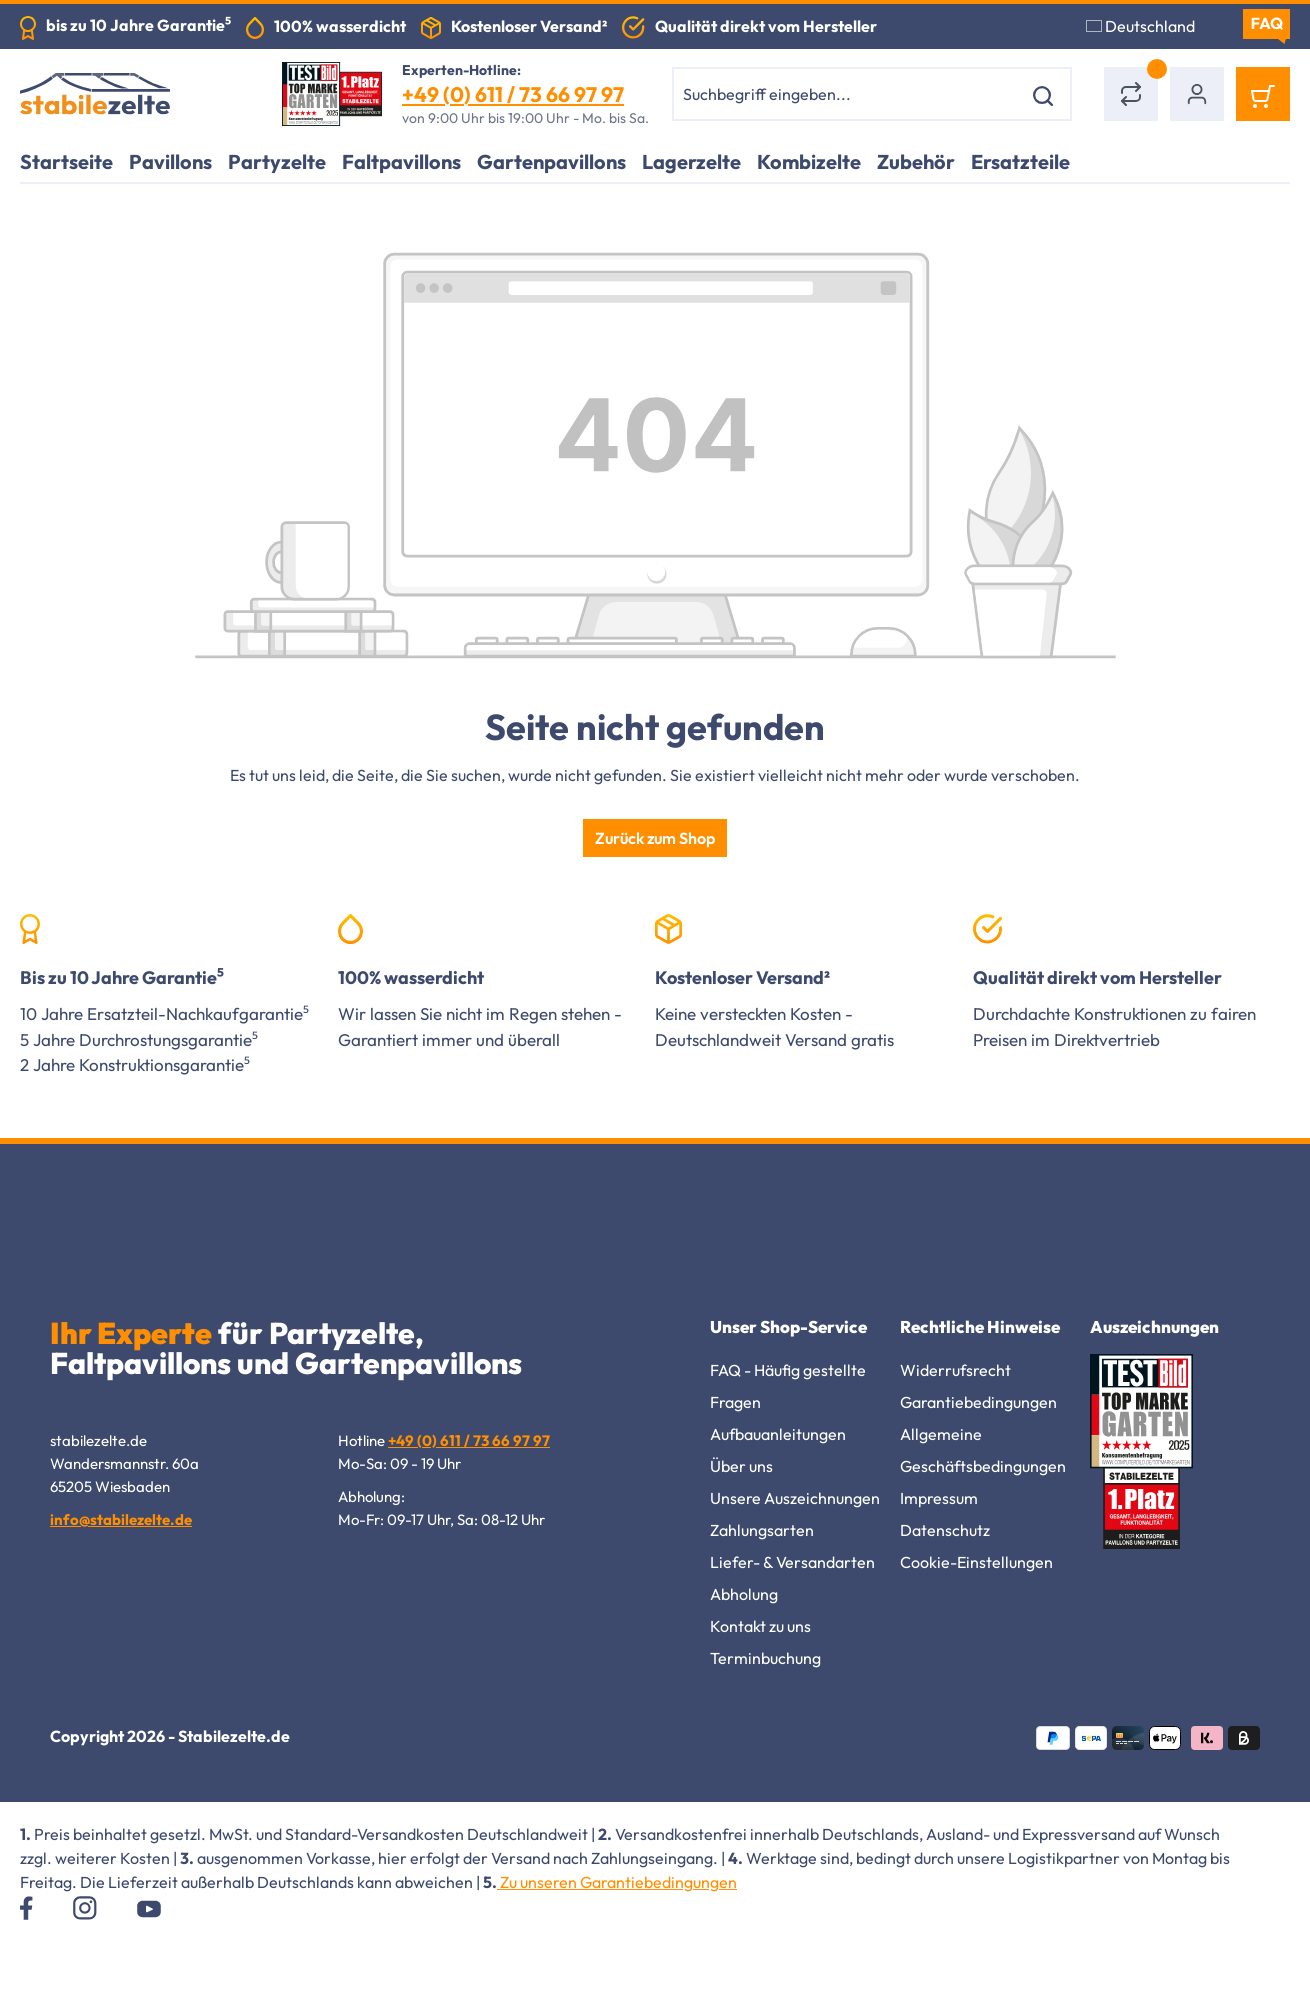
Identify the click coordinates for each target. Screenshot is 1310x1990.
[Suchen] (1046, 94)
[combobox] (847, 94)
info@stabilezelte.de (121, 1519)
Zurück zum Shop (655, 838)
===============
## Task statement
Reproduce the items above word for word, leaving out the picture.

## The result
Identify the click coordinates for each target. Screenshot is 1310x1990.
[Suchen] (1046, 94)
[combobox] (847, 94)
info@stabilezelte.de (121, 1519)
Zurück zum Shop (655, 838)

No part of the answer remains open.